Stephen Colbert hat nun wiederum ein unterhaltsames Reenactemet des Revere-laut-Palin-Rides durchgeführt, sich über die "Hardcore-Fact-Addicts" bei Wikipedia aufgeregt und dazu aufgerufen statt des mittlerweile gesperrten Revere-Artikels doch den über Glocken zu bearbeiten. Der Artikel ist mittlerweile auch gesperrt. Woraufhin die Medien wieder über die Glocken und Colbert, hach, es ist ein lustiges Ballspiel.
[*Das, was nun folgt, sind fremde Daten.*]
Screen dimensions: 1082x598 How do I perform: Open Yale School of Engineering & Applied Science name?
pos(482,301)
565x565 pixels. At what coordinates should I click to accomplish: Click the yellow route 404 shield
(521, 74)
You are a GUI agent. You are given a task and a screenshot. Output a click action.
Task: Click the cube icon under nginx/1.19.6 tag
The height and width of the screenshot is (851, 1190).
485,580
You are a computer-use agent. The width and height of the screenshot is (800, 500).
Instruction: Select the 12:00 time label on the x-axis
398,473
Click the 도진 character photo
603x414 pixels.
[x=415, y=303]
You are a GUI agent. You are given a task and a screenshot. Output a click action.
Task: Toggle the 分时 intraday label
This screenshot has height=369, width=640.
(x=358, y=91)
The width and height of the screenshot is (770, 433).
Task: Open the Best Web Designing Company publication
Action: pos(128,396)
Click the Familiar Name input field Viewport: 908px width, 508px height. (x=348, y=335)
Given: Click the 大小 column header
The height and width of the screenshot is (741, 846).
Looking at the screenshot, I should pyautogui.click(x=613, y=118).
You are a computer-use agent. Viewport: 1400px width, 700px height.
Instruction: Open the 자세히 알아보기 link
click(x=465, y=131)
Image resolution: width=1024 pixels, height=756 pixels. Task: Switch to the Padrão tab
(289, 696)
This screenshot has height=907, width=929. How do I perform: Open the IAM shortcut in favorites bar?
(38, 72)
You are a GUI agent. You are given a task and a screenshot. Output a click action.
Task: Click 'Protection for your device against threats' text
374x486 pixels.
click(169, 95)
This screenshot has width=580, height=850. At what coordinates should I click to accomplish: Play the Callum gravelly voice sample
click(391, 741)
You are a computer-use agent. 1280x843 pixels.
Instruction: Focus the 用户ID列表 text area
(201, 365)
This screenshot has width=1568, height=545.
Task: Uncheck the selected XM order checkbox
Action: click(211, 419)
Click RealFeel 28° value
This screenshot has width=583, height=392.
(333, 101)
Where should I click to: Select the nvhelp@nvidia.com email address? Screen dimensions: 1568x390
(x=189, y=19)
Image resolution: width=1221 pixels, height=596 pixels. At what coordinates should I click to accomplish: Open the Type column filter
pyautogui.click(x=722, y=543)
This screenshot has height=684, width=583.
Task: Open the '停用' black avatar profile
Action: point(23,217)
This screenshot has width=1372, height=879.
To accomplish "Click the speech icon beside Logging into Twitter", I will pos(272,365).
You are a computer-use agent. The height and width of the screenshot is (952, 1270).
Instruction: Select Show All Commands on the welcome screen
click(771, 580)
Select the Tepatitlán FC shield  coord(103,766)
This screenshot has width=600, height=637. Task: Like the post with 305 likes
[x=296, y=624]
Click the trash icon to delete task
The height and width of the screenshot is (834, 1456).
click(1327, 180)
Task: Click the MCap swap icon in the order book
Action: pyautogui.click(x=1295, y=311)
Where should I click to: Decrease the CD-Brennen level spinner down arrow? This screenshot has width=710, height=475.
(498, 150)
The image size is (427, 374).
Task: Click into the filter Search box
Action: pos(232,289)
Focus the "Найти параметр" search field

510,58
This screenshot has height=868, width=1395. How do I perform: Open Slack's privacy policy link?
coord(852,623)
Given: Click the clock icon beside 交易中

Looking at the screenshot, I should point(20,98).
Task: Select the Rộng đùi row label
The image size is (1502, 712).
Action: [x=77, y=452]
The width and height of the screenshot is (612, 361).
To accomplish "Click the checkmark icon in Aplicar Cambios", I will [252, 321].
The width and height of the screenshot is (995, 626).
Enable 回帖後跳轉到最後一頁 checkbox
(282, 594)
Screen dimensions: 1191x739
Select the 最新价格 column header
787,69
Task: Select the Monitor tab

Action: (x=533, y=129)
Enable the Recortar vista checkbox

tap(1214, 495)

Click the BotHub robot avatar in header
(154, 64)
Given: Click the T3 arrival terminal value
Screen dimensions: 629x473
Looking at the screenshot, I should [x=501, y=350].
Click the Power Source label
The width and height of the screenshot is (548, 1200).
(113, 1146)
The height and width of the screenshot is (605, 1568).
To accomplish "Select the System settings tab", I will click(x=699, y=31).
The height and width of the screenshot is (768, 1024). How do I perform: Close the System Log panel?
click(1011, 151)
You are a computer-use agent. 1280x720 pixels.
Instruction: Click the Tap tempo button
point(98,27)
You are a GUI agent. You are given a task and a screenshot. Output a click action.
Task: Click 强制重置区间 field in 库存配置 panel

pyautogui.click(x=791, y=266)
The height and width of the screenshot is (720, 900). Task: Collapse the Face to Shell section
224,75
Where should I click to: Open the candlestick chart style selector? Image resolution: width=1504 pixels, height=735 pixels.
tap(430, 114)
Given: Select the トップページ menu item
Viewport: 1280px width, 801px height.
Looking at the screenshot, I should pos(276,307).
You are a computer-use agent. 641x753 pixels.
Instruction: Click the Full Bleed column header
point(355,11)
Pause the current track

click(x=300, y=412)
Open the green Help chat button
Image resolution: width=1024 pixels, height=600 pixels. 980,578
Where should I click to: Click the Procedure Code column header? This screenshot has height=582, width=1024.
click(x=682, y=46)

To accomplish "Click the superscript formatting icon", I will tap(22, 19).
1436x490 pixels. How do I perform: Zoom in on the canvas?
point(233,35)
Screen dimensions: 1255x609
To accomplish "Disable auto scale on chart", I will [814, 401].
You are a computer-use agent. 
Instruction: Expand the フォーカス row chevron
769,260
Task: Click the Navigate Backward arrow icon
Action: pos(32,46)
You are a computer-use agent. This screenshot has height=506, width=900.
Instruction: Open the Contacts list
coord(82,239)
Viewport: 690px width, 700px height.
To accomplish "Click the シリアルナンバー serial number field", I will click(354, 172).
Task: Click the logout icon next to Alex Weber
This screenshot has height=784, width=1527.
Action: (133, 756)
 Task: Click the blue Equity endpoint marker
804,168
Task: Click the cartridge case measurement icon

An dem ich mich natürlich gerne beteilige: Morgen folgt hier die minutengenaue Analyse wer wann wie editiert hat. Conservapedia hat natürlich die Palin-Version zu Paul Revere.

Und nebenbei, Michele Bachmann wird sich gegen irgendeinen langweiligen Rep-Mann den Vorwahlkampf-Showdown liefern aber letztlich verlieren. Sarah wer?


(*) Übrigens tatsächlich schwer einen für Deutschland verständlichen Vergleich zu finden. Während die US-Staatsräson ist "wir sind toll", ist die Deutsche "wir sind keine Nazis"; jeder halbwegs passende Vergleich zur Geschichtspolitik involviert Nazis, und wird schnell unappetitlich.

2 Kommentare:

snotty hat gesagt…

beleg bitte mal, dass sich "jeder Grundschüler" in den USA besser auskennt als palin.

palins erfolg beruht nicht zuletzt darauf, dass sie nicht mal so tut als sei bildung ein kulturgut, was bei the great unwashed extrem gut ankommt.

und so sehr ich jon stewart mag, so sehr werfe ich ihm vor, einer reihe von volldeppen auf die bühne geholfen zu haben, vor allem carrell und colbert. ersterer macht ausgesprochen ärgerliche faith-based filme, letzterer hält sich für einen satiriker, ist aber keiner, weil sein publikum nicht das niveau hat, satire als solche zu erkennen.

dirk franke hat gesagt…

Generell belegen lässt es sich nicht. Die Sache mit Paul Revere ist aber einfach: der ist Schulstoff bis zum Erbrechen. Und an Schulstoff, der maximal zwei Jahre her ist, erinnert man sich einfach deutlich besser als an jenen von vor 20 Jahren. Zu Hermann dem Cherusker würde ich im Zweifel auch nurmehr die Variante hinkriegen, die in Gladiator aufgeführt wurde.

Und Palins Erfolg beruht glaube ich darauf, dass man da Instantmeinungen haben kann + die US-Medien schon gemerkt haben, dass polarisieren mehr Engagement bringt als langweilien.